AYŞİN SEÇİL GEZER

Gaytancıoğlu, “Dünyanın en pahalı yemini kullanırsanız, maalesef yem ham maddelerini biz ithal ediyoruz. Arpa, buğday, mısır, ay çiçeği küspesi gibi yem maddelerinde ithalatçıyız, bu yönde bir politika geliştirmiyoruz. Onun dışında dünyanın en pahalı akaryakıtını kullanan bir çiftçi kitlemiz var. Buğday ve arpa ürettiğimizde yurtiçinde yine dünyanın en pahalı akaryakıtı ile çalıştığımız için maliyetimiz yüksek. Yine en pahalı gübreyi kullanıyoruz. Ukrayna’da gübre 400-500 lira üre örneğin, bizde bin 300 liraya yaklaştı. Dünyanın en pahalı elektriğini kullanıyorsunuz, sulama yapacaksınız maliyetiniz artıyor. Yem maliyetini arttırdığın zaman fabrikalardan da yem aldığın için çayır ve meralara düzenli bakmadığın için otu bedava sağlayamadığımız için hem kendimize yetmiyoruz hem de çözümü tarımı desteklemek yerine ithalatta buluyoruz.” dedi.

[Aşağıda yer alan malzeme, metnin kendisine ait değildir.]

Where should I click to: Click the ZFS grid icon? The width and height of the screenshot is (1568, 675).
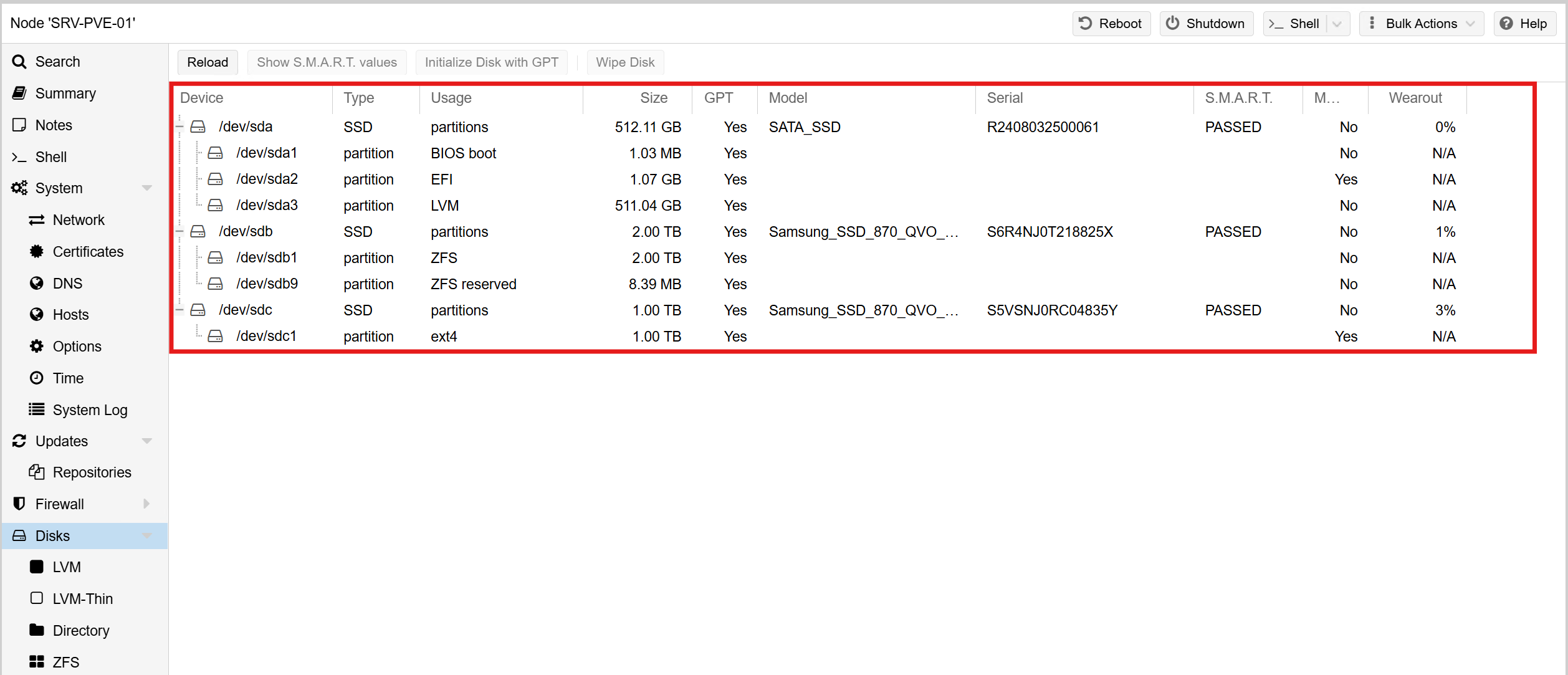click(x=37, y=661)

ET ÜRETİMİMİZ YÜZDE 23 ORANINDA DÜŞTÜ

İthal et nedeniyle üreticinin hayvancılıktan uzaklaştığının altını çizen Okan Gaytancıoğlu, açıklamasını şu şekilde sonlandırdı: “İktidar 29 liradan kıyma, 31 liradan kuşbaşı getireceğim ama sen kendi çiftçini küstürdüğün zaman bunların aklı fikri ithalat, ithalat yapıyorlar, benim bunlarla rekabet şansım çok zor diyor. Yanımızda Bulgaristan var. Bulgaristan’da etin kilosu 15 lira çünkü Bulgaristan’da mazot ucuz, elektrik ucuz, araziler büyük, hayvancılık yapan işletmelerde yem hammaddesi sıkıntısı pek yok, çayıra-meraya çıkartıyorlar dolayısıyla ucuz. Avrupa ülkelerinde aynen böyle, şimdi rekabet etmen için senin bir defa hem çiftçiye destek vermen lazım hem de dolaylı vergilerdeki çiftçinin kullandığı girdilerdeki maliyetleri düşürmen lazım. İthalat çözüm mü? İthalatın çözüm olmadığını zaten bize rakamlar gösteriyor. 2 gün önce TÜİK tarafından veriler açıklandı. Et üretimimiz yüzde 23 oranında düştü. Yani biz yaklaşık 7 yıldır ithalat yapıyoruz, ithalata 5 milyar dolar ödemişiz fakat hala ithalata devam ediyoruz. Et üretimimiz düşmüş. Et ithal etmekle, hayvan ithal etmekle biz üreticiyi küstürmüşüz. Bunun sonu var mı? Biz dışarıdan ucuz getirelim vatandaşımızı besleyelim, olmaz. Bunun çözümü üreticiyi desteklemektir. Dünyanın neresine gidersen git, üretici desteklenir. Sadece destek vermek değil altyapıyı düzenlemek lazım. Altyapı, çiftçinin kullandığı merayı daha fazla ot alabilir hale getirmektir. Meralardaki dikenleri temizlemek lazım, meraları gübrelemek lazım, sulamak lazım yani bakım şart. Öyle olursa dünya ile rekabet edersin, çiftçini de korumuş olursun. İthalat ile ülke ekonomisini kurtarmış bir ülke daha görmedim. Hiçbir ülke ithalat ile bu işi çözemez. Bunun tek yolu üretimdir, çiftçiyi desteklemektir. Hayvancılıkta maliyetlerin yüzde 70’i yemdir. Üreticiyi desteklemezseniz gün gelir o üreticiyi mumla ararsınız.”